• Work item
What appears in the data must be reproduced exactly.

• Excerpted records
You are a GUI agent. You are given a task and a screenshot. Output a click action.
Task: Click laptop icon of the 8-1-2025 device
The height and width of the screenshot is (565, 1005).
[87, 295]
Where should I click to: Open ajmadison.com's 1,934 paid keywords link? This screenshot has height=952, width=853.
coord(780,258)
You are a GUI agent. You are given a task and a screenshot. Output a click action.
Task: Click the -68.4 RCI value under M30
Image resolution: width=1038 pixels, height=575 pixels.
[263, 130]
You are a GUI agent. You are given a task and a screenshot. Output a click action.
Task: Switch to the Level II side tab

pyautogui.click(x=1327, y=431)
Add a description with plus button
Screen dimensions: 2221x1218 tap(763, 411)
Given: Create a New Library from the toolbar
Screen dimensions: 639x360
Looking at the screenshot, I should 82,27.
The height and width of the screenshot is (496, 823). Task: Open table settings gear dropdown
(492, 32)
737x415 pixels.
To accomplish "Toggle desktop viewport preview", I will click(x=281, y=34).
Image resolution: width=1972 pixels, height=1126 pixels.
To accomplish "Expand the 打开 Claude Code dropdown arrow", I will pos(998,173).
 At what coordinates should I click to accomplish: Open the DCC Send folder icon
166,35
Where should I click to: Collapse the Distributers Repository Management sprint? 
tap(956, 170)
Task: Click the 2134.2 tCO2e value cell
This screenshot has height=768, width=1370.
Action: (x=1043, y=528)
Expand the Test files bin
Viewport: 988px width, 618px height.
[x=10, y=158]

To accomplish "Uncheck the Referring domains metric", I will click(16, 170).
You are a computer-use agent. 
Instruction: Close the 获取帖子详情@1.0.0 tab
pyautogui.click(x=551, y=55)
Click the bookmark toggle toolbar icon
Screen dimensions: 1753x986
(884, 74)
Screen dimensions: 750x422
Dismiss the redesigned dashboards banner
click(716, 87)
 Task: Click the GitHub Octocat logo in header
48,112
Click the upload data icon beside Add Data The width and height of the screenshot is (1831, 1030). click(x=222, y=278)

• Exercise answer
You are a GUI agent. You are given a task and a screenshot. Output a click action.
Task: Click laptop icon of the 8-1-2025 device
The height and width of the screenshot is (565, 1005).
[87, 295]
Where should I click to: Open ajmadison.com's 1,934 paid keywords link? This screenshot has height=952, width=853.
coord(780,258)
You are a GUI agent. You are given a task and a screenshot. Output a click action.
Task: Click the -68.4 RCI value under M30
Image resolution: width=1038 pixels, height=575 pixels.
[263, 130]
You are a GUI agent. You are given a task and a screenshot. Output a click action.
Task: Switch to the Level II side tab

pyautogui.click(x=1327, y=431)
Add a description with plus button
Screen dimensions: 2221x1218 tap(763, 411)
Given: Create a New Library from the toolbar
Screen dimensions: 639x360
Looking at the screenshot, I should 82,27.
The height and width of the screenshot is (496, 823). Task: Open table settings gear dropdown
(492, 32)
737x415 pixels.
To accomplish "Toggle desktop viewport preview", I will click(x=281, y=34).
Image resolution: width=1972 pixels, height=1126 pixels.
To accomplish "Expand the 打开 Claude Code dropdown arrow", I will pos(998,173).
 At what coordinates should I click to accomplish: Open the DCC Send folder icon
166,35
Where should I click to: Collapse the Distributers Repository Management sprint? 
tap(956, 170)
Task: Click the 2134.2 tCO2e value cell
This screenshot has height=768, width=1370.
Action: (x=1043, y=528)
Expand the Test files bin
Viewport: 988px width, 618px height.
[x=10, y=158]

To accomplish "Uncheck the Referring domains metric", I will click(16, 170).
You are a computer-use agent. 
Instruction: Close the 获取帖子详情@1.0.0 tab
pyautogui.click(x=551, y=55)
Click the bookmark toggle toolbar icon
Screen dimensions: 1753x986
(884, 74)
Screen dimensions: 750x422
Dismiss the redesigned dashboards banner
click(716, 87)
 Task: Click the GitHub Octocat logo in header
48,112
Click the upload data icon beside Add Data The width and height of the screenshot is (1831, 1030). click(x=222, y=278)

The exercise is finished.